What the task asks — Starting with the first line of the listing, quote each line exactly until and including the one with "Task: Open Données historiques sub-tab", leaving pictures out.

Supplied data —
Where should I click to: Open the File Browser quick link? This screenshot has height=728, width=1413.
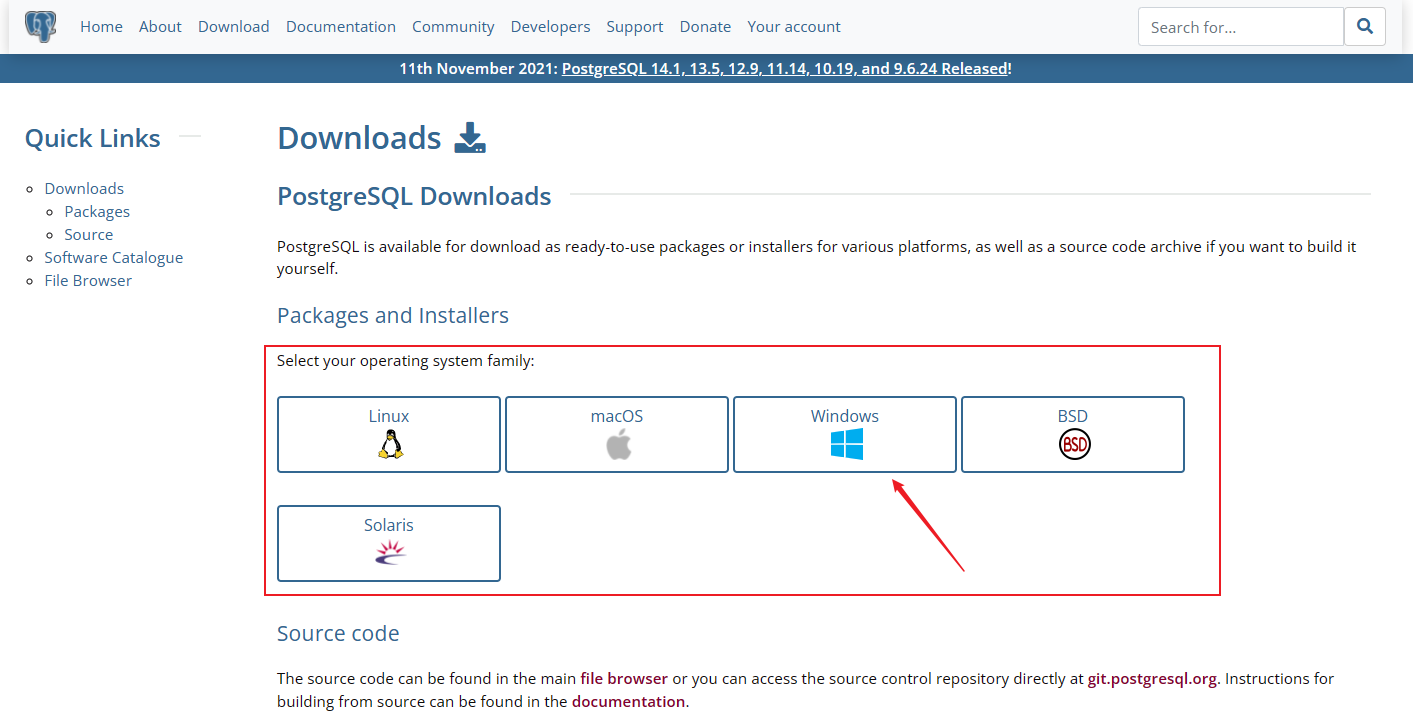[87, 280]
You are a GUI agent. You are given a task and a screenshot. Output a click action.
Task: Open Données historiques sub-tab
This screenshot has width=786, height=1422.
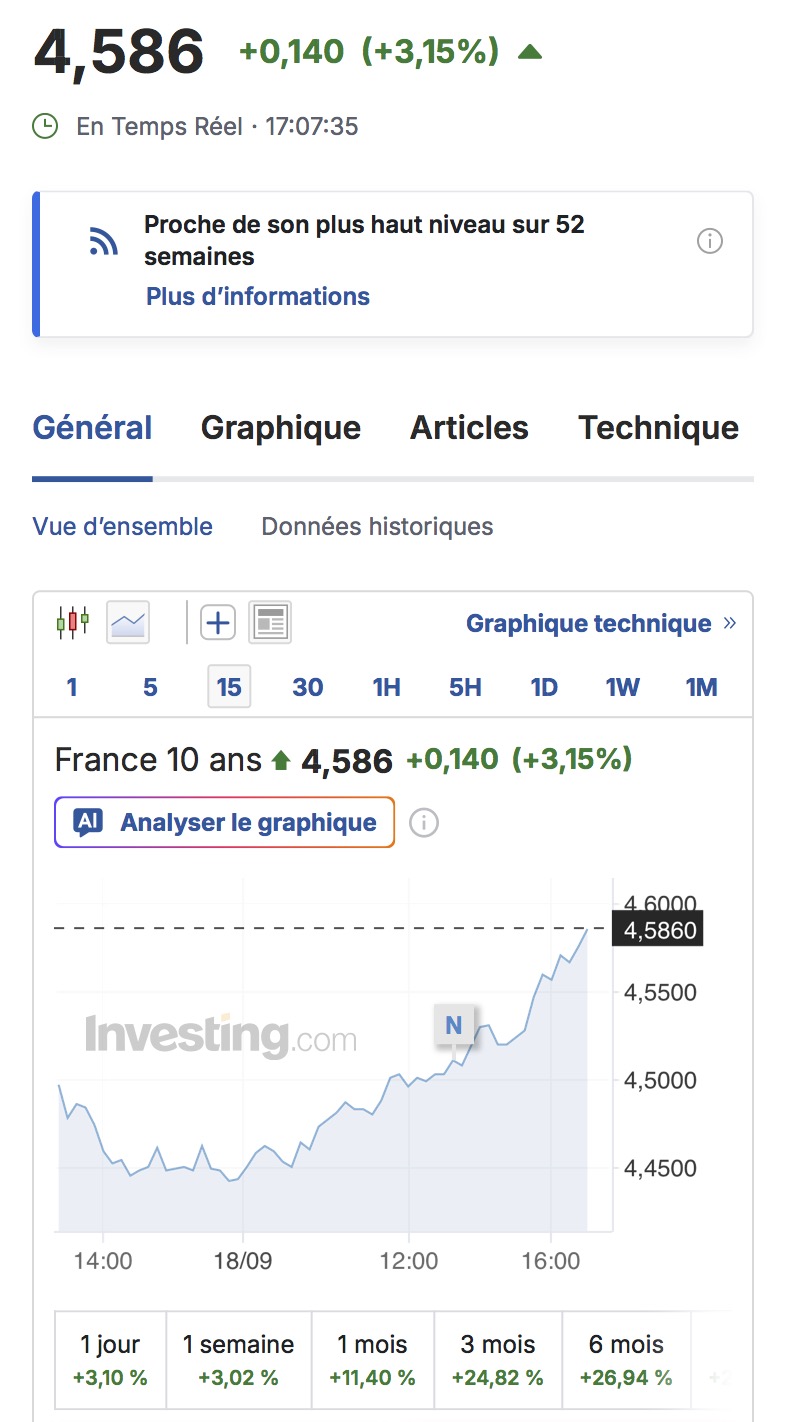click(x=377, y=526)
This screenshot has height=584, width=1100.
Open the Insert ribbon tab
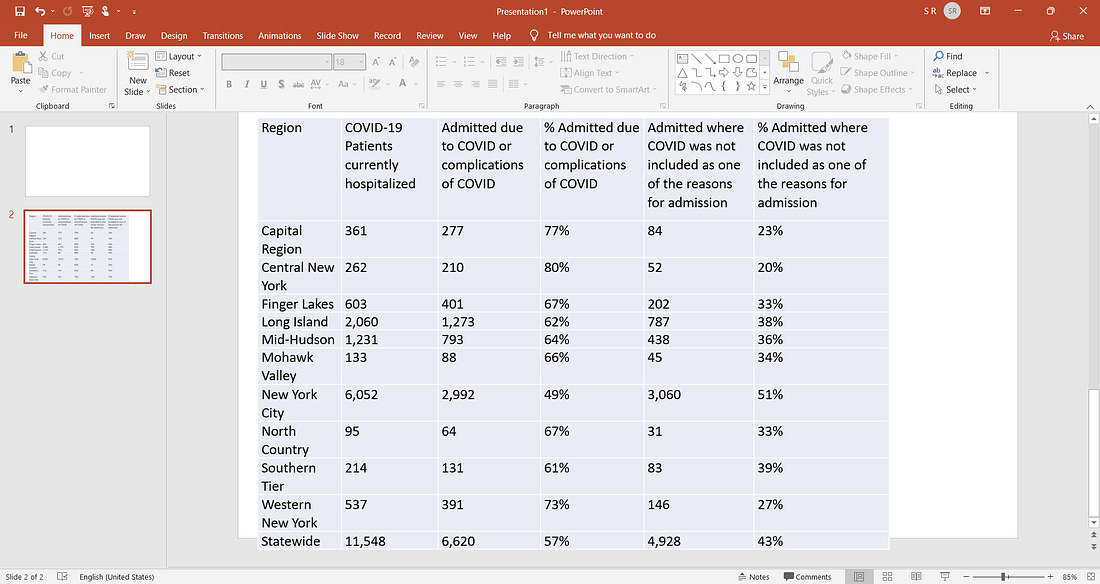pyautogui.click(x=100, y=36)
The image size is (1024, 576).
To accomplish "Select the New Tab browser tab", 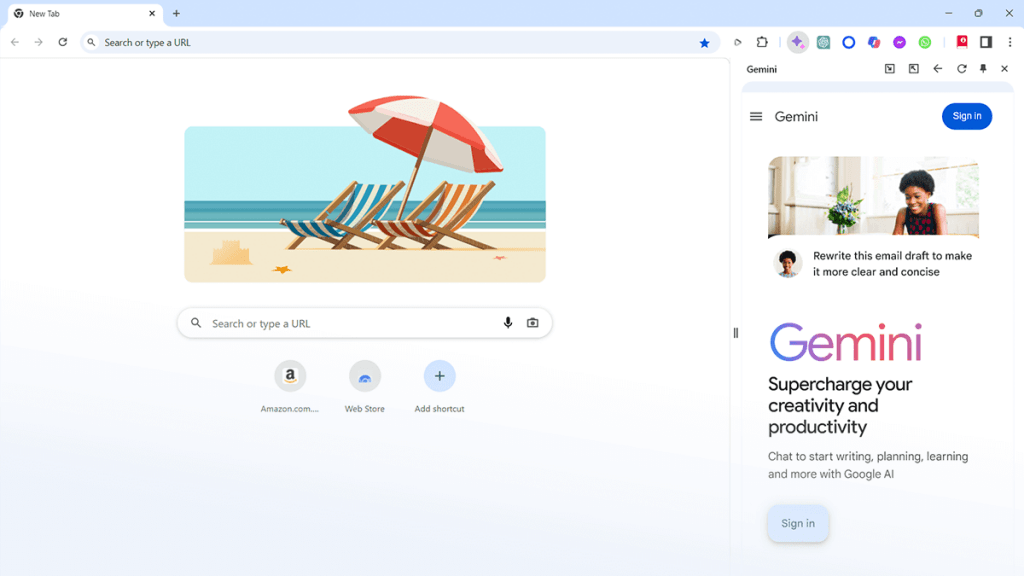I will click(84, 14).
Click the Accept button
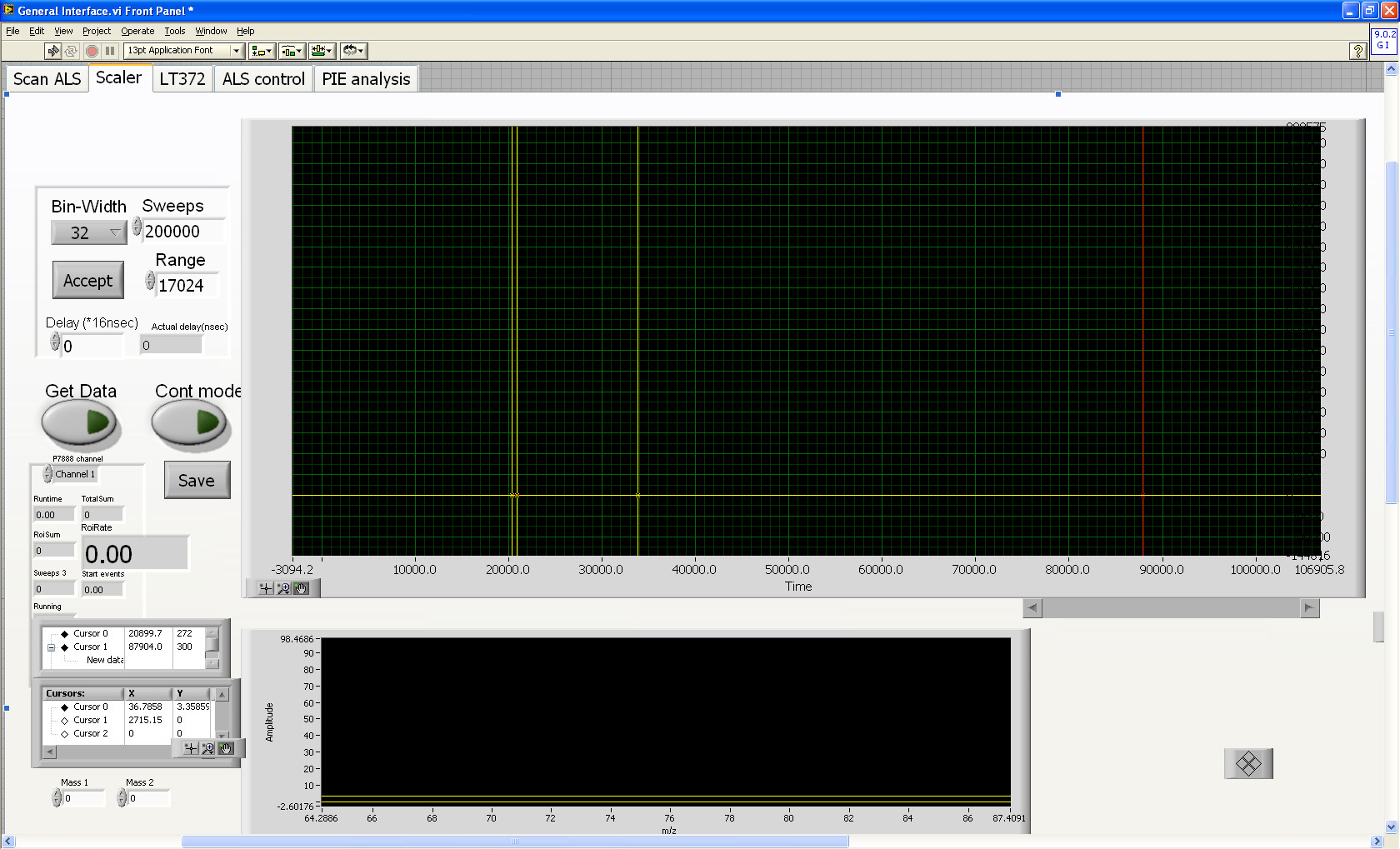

Worked solution —
Where should I click to: Open the File Browser quick link? This screenshot has height=728, width=1413.
[87, 280]
You are a GUI agent. You are given a task and a screenshot. Output a click action.
Task: Open Données historiques sub-tab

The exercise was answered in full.